Utah's man of many arts
This is an archived article that was published on sltrib.com in 2013, and information in the article may be outdated. It is provided only for personal research purposes and may not be reprinted.

Had Harrison Groutage been content merely to carve out a place as one of the West's foremost landscape painters, an entire generation of Utah artists would have been much the poorer for it. But, to their great fortune, Groutage coupled his genius with a brush to an uncommon ability to inspire and to nurture the talents in others.

One need only scroll down a list of current Utah artists to understand just how many identify the Cache County native as a mentor. To these, and to hundreds more who took his classes at Utah State University over three decades, Groutage was a larger-than-life model for what an artist, and a teacher, should be: smart, passionate, caring, committed, witty, and just plain likable.

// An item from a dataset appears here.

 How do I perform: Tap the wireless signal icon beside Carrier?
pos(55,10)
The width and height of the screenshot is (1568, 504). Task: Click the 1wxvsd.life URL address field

At his death Tuesday at 87, Groutage was numbered among an exceptionally gifted generation of Utah-educated landscape artists who flourished in the mid-to-late 20th-century, among them LeConte Stewart, George Dibble, Gaell Lindstrom, Ed Maryon, Alvin Gittins and V. Douglas Snow.

Groutage had no interest in using his brush to simply "copy nature," as he put it. A self-described "abstract realist," he sought to celebrate, to dramatize a landscape. Snow said a Groutage painting was recognizable for the freedom and ease of his renderings. In short, "He wasn't fussy."

Groutage — or "Grout" to friends and family — was adventurous with his art, adding several genres to his baseline proficiency with oils and watercolors. He took pride in knowing his way around acrylics, pastels, charcoal and casein. "Hell, I've even made pots," he told The Tribune in 2005.

Exhibiting an artistic bent as a teenager, he designed posters for coming attractions at a Logan movie theater. He was determined to make the most of his innate gifts, believing that art, and the ability to create it, required sacrifice and hard work.

Once, surprised by the artistry apparent in a relative's intricate handicraft, he observed, with not a hint of jest, "If you don't develop your talent then you'll burn in hell for it."

Groutage was among the most peripatetic of artists, gaining inspiration from frequent travels throughout the West and Mexico. But Utah, from top to bottom, from mountain to desert, was in his blood and inspired a majority of his paintings.

"If you want to learn the landscape," he said, "you have to get outside and experience it."

Harrison Groutage did that, brilliantly, making the landscape of art, and the art of teaching, more rich and colorful than he found them.